__INFORMATION PROVIDED__:
=======

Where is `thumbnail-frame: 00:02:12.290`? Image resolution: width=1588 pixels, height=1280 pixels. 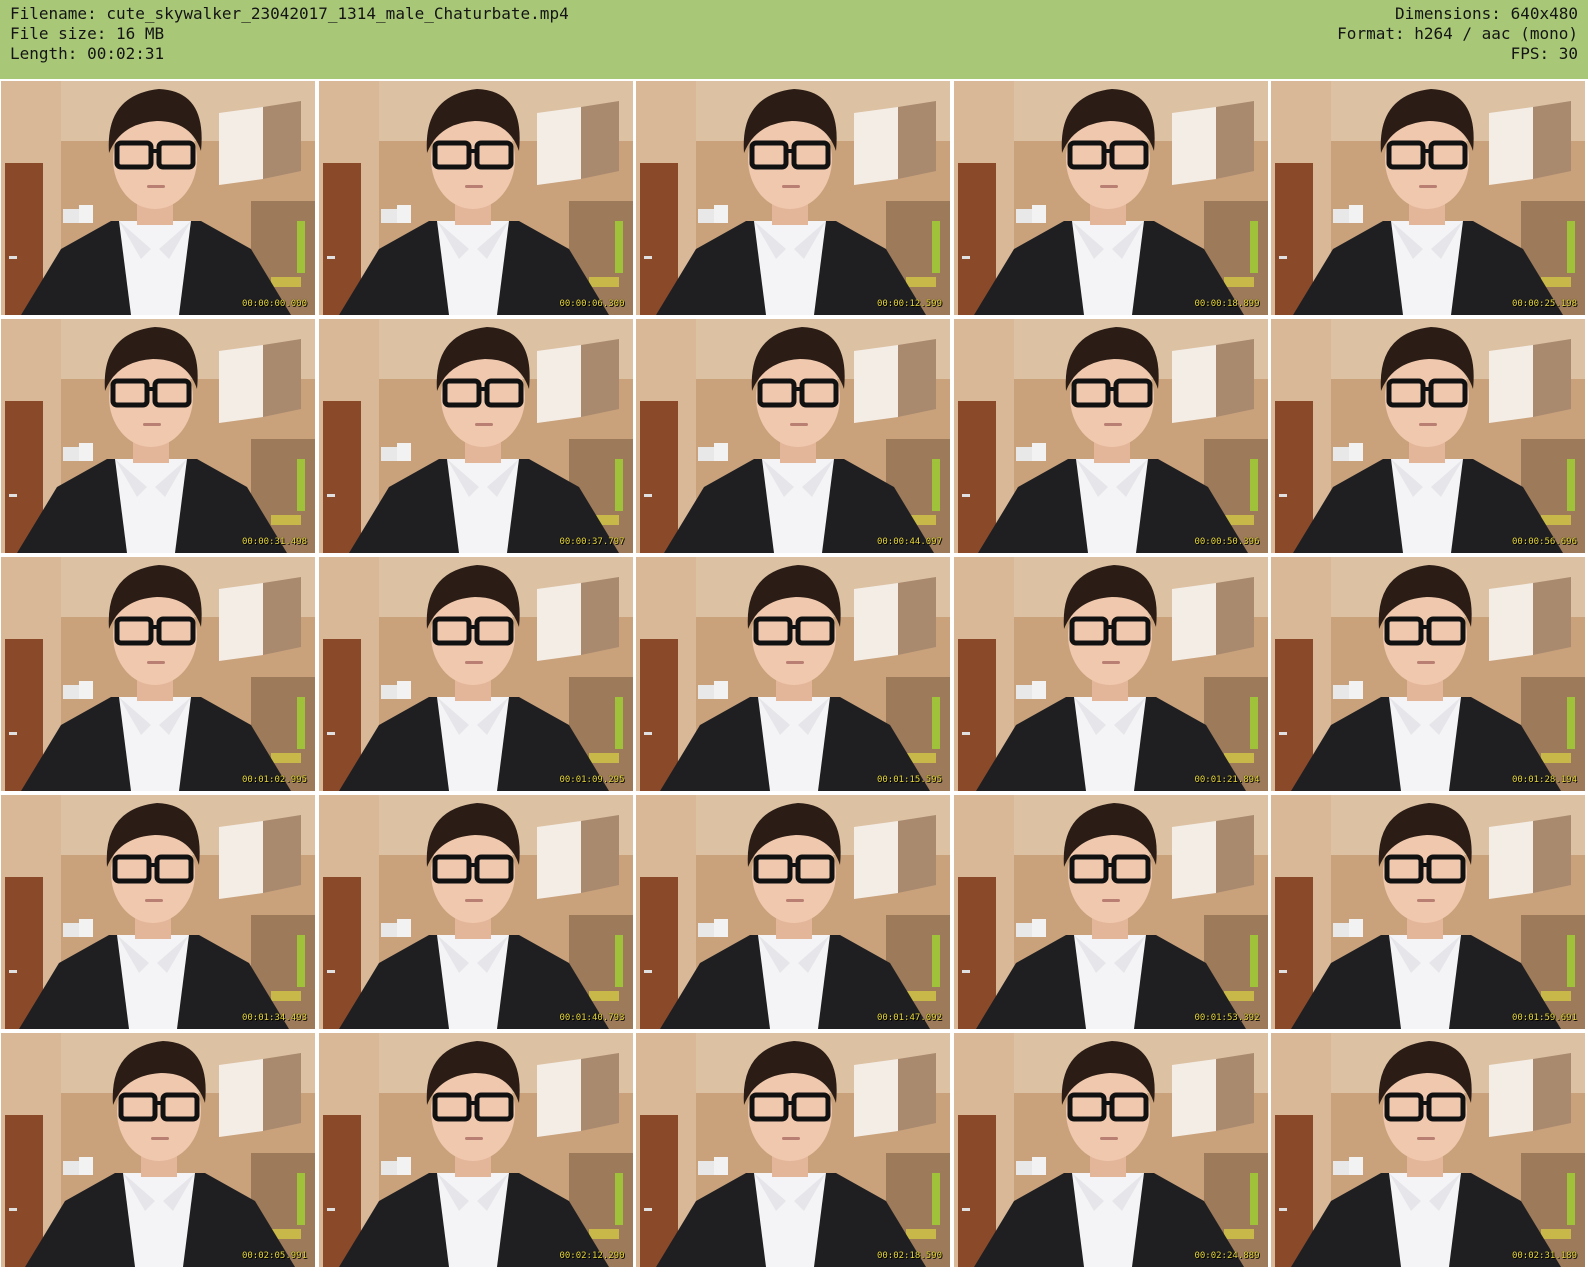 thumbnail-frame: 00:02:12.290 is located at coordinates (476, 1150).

=======

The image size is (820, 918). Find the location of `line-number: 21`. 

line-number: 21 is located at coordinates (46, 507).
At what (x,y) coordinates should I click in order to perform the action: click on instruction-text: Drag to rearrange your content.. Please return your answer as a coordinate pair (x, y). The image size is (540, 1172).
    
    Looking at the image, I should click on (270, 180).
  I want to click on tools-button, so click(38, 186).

=======

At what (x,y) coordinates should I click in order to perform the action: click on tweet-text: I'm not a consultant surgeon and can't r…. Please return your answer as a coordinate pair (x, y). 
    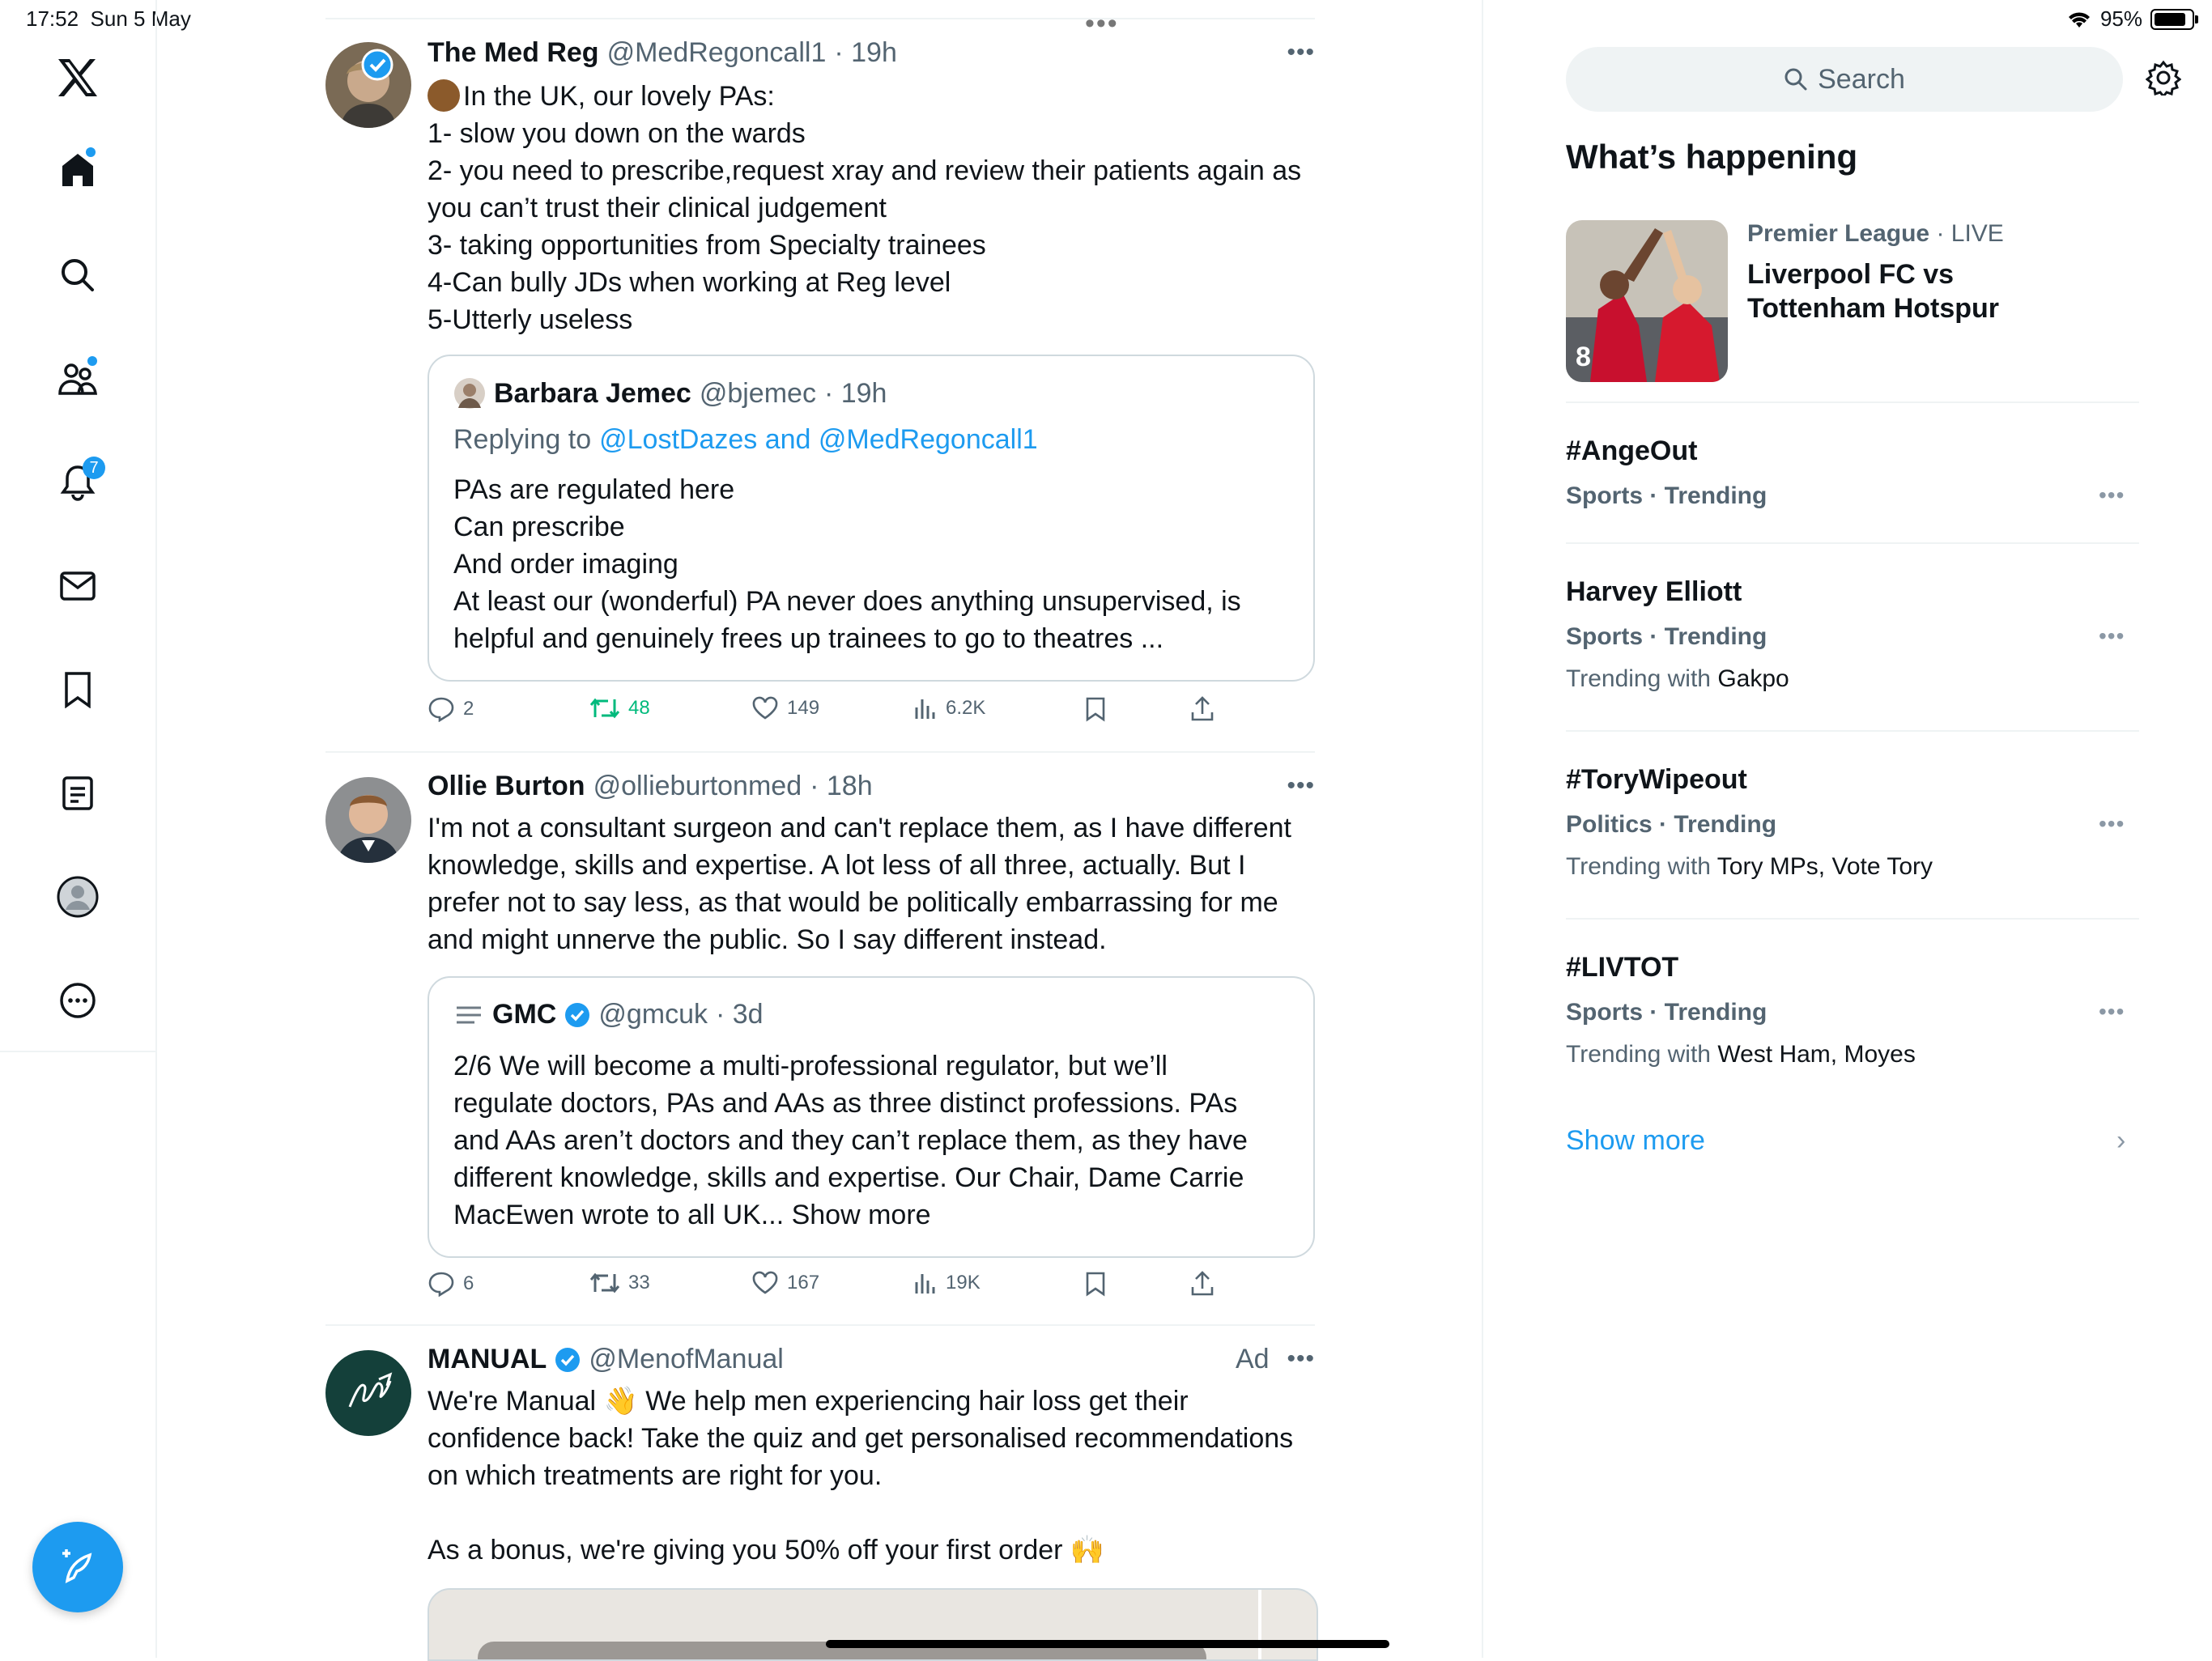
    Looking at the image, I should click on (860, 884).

=======

__ASSIGNED TASK__: Convert everything in the entries above from the line containing "is (540, 1172)." down to the line containing "I want to click", both included, into a Markdown table with columns Row and Line. Leave out blank lines.

__EXPECTED ANSWER__:
| Row | Line |
|---|---|
| 1 | At what (x,y) coordinates should I click in order to perform the action: click on instruction-text: Drag to rearrange your content.. Please return your answer as a coordinate pair (x, y). The image size is (540, 1172). |
| 2 |     Looking at the image, I should click on (270, 180). |
| 3 |   I want to click on tools-button, so click(38, 186). |